Records excerpted from a collection
▬▬▬

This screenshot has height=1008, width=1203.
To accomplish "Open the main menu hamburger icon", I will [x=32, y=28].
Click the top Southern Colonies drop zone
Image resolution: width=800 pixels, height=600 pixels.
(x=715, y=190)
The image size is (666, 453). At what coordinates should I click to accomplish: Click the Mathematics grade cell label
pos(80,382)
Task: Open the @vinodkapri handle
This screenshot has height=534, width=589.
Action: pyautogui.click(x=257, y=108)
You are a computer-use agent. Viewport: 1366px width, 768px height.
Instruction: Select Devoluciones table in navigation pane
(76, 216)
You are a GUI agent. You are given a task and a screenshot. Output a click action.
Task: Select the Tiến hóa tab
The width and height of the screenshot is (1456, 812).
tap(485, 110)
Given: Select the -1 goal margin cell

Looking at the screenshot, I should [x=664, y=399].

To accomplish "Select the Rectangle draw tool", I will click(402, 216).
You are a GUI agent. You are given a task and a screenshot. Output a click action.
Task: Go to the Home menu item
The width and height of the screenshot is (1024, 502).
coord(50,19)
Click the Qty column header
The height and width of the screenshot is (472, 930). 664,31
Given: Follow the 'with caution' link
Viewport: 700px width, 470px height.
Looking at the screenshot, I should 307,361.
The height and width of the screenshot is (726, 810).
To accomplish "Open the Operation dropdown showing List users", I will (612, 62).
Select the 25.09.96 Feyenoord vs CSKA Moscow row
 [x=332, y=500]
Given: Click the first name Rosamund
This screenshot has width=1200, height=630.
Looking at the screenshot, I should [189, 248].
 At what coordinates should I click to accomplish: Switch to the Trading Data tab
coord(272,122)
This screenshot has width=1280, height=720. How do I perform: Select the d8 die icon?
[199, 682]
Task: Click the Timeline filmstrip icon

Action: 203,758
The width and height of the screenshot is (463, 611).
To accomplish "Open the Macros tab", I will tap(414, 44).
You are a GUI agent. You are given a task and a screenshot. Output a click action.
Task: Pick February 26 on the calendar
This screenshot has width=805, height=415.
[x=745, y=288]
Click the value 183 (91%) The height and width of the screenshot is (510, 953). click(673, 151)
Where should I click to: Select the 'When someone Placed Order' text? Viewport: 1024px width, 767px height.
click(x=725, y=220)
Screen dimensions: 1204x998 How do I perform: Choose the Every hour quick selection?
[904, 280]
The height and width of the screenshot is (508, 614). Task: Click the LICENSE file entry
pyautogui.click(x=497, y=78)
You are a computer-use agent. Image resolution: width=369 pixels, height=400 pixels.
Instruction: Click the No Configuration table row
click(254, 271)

▬▬▬

Output the entire data exactly, line for line.

Answer space:
This screenshot has height=1008, width=1203.
To accomplish "Open the main menu hamburger icon", I will [x=32, y=28].
Click the top Southern Colonies drop zone
Image resolution: width=800 pixels, height=600 pixels.
(x=715, y=190)
The image size is (666, 453). At what coordinates should I click to accomplish: Click the Mathematics grade cell label
pos(80,382)
Task: Open the @vinodkapri handle
This screenshot has height=534, width=589.
Action: pyautogui.click(x=257, y=108)
You are a computer-use agent. Viewport: 1366px width, 768px height.
Instruction: Select Devoluciones table in navigation pane
(76, 216)
You are a GUI agent. You are given a task and a screenshot. Output a click action.
Task: Select the Tiến hóa tab
The width and height of the screenshot is (1456, 812).
tap(485, 110)
Given: Select the -1 goal margin cell

Looking at the screenshot, I should [x=664, y=399].

To accomplish "Select the Rectangle draw tool", I will click(402, 216).
You are a GUI agent. You are given a task and a screenshot. Output a click action.
Task: Go to the Home menu item
The width and height of the screenshot is (1024, 502).
coord(50,19)
Click the Qty column header
The height and width of the screenshot is (472, 930). 664,31
Given: Follow the 'with caution' link
Viewport: 700px width, 470px height.
Looking at the screenshot, I should 307,361.
The height and width of the screenshot is (726, 810).
To accomplish "Open the Operation dropdown showing List users", I will (612, 62).
Select the 25.09.96 Feyenoord vs CSKA Moscow row
 [x=332, y=500]
Given: Click the first name Rosamund
This screenshot has width=1200, height=630.
Looking at the screenshot, I should [189, 248].
 At what coordinates should I click to accomplish: Switch to the Trading Data tab
coord(272,122)
This screenshot has width=1280, height=720. How do I perform: Select the d8 die icon?
[199, 682]
Task: Click the Timeline filmstrip icon

Action: 203,758
The width and height of the screenshot is (463, 611).
To accomplish "Open the Macros tab", I will tap(414, 44).
You are a GUI agent. You are given a task and a screenshot. Output a click action.
Task: Pick February 26 on the calendar
This screenshot has width=805, height=415.
[x=745, y=288]
Click the value 183 (91%) The height and width of the screenshot is (510, 953). click(673, 151)
Where should I click to: Select the 'When someone Placed Order' text? Viewport: 1024px width, 767px height.
click(x=725, y=220)
Screen dimensions: 1204x998 How do I perform: Choose the Every hour quick selection?
[904, 280]
The height and width of the screenshot is (508, 614). Task: Click the LICENSE file entry
pyautogui.click(x=497, y=78)
You are a computer-use agent. Image resolution: width=369 pixels, height=400 pixels.
Instruction: Click the No Configuration table row
click(254, 271)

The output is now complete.